↓↓↓
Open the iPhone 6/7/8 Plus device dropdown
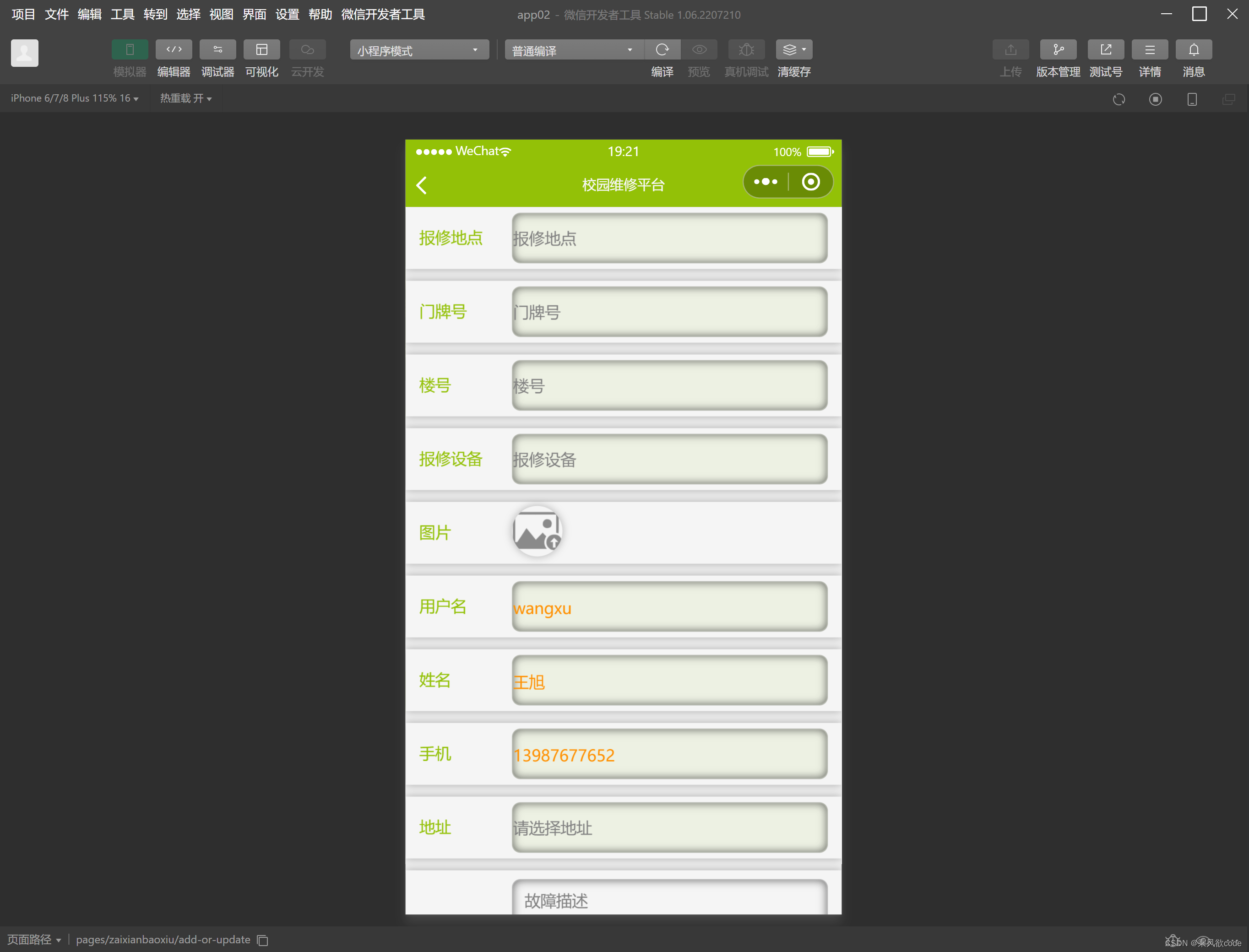Screen dimensions: 1249x952 click(74, 98)
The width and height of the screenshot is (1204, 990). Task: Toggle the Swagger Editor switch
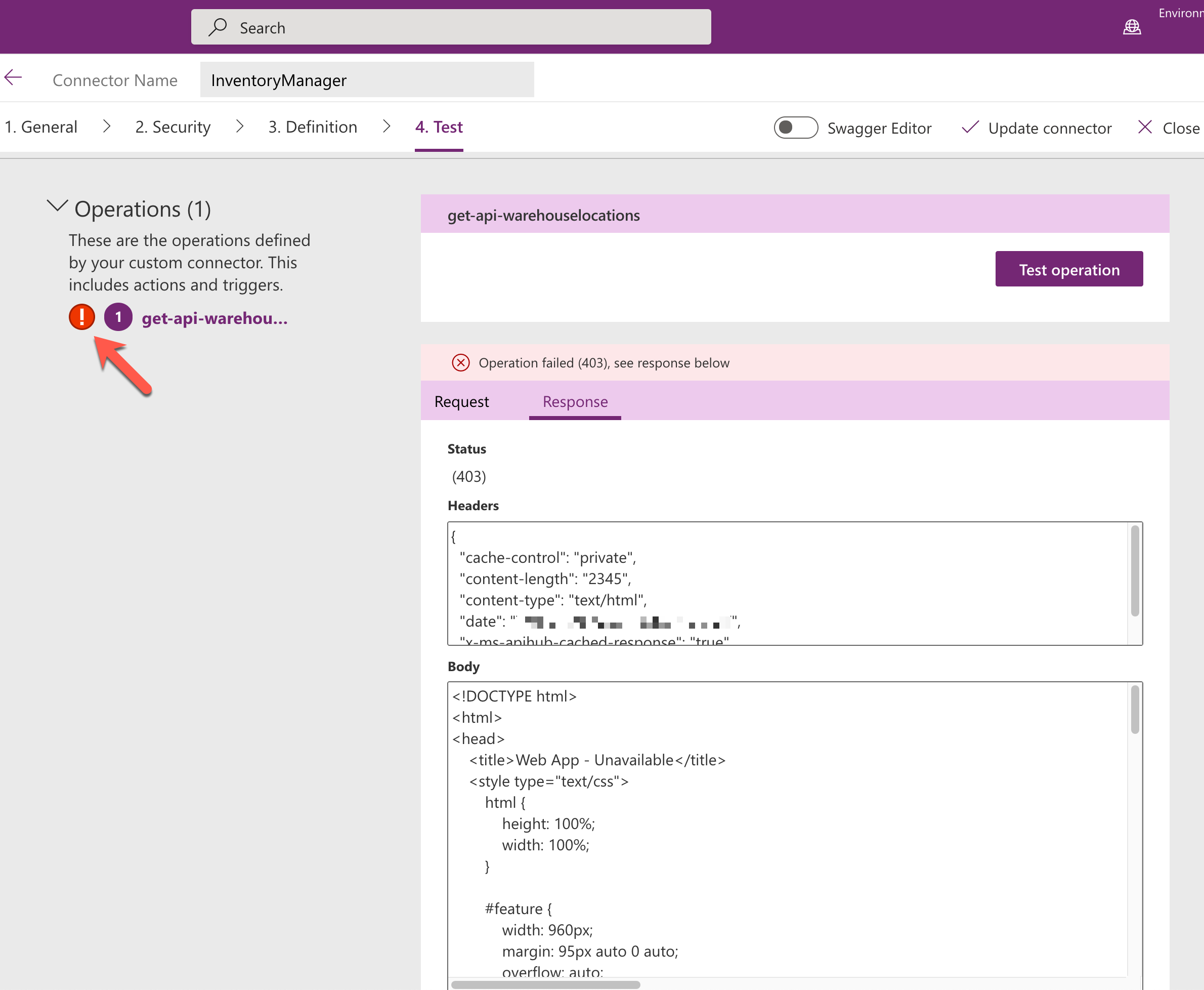(x=795, y=127)
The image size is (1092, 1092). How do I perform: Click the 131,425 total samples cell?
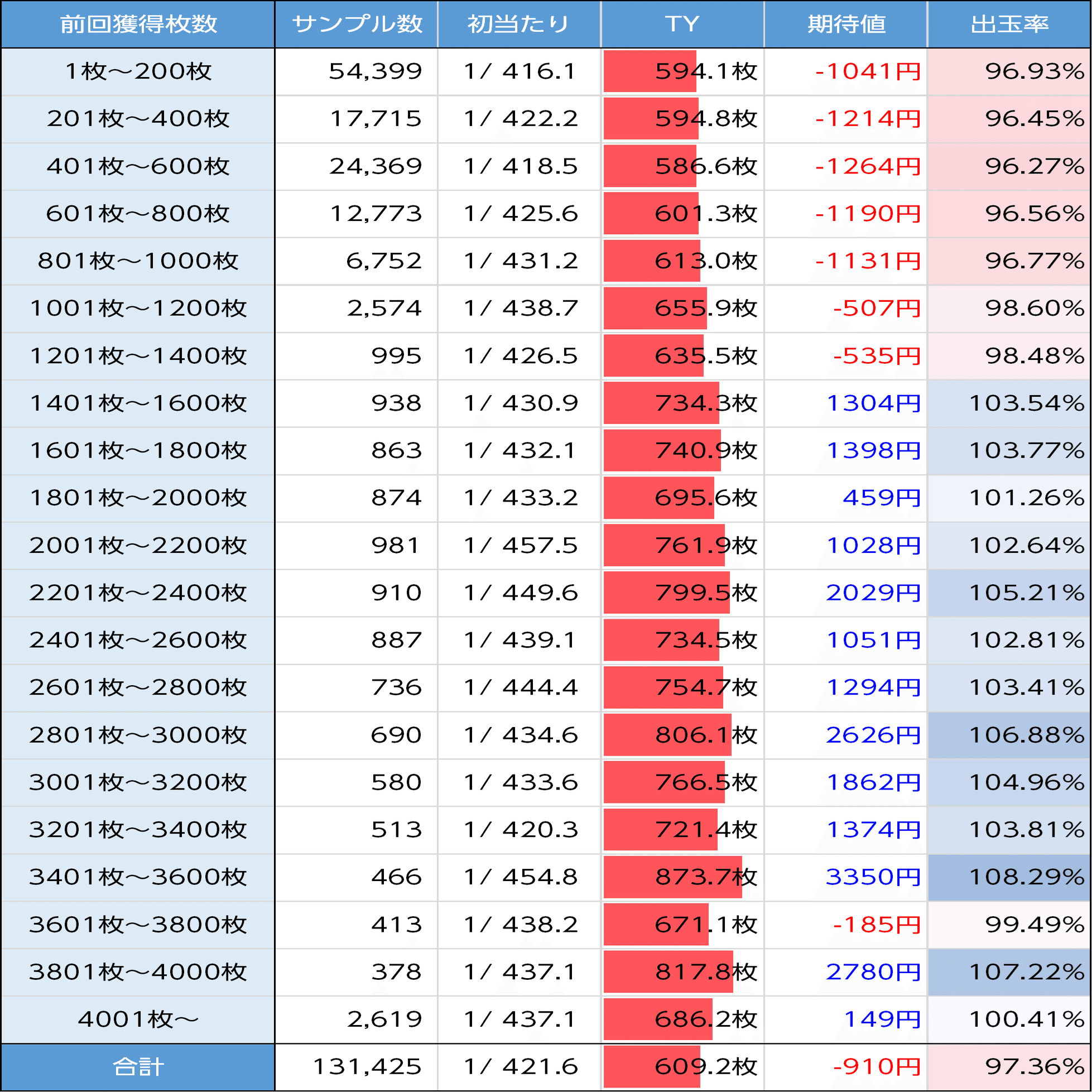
↑↑↑
**What is needed**
Give the listing again in full, exactly as it is, but without its images.

**Finished task**
Open the iPhone 6/7/8 Plus device dropdown
Screen dimensions: 1249x952 click(74, 98)
The width and height of the screenshot is (1204, 990). Task: Toggle the Swagger Editor switch
(x=795, y=127)
The image size is (1092, 1092). How do I perform: Click the 131,425 total samples cell?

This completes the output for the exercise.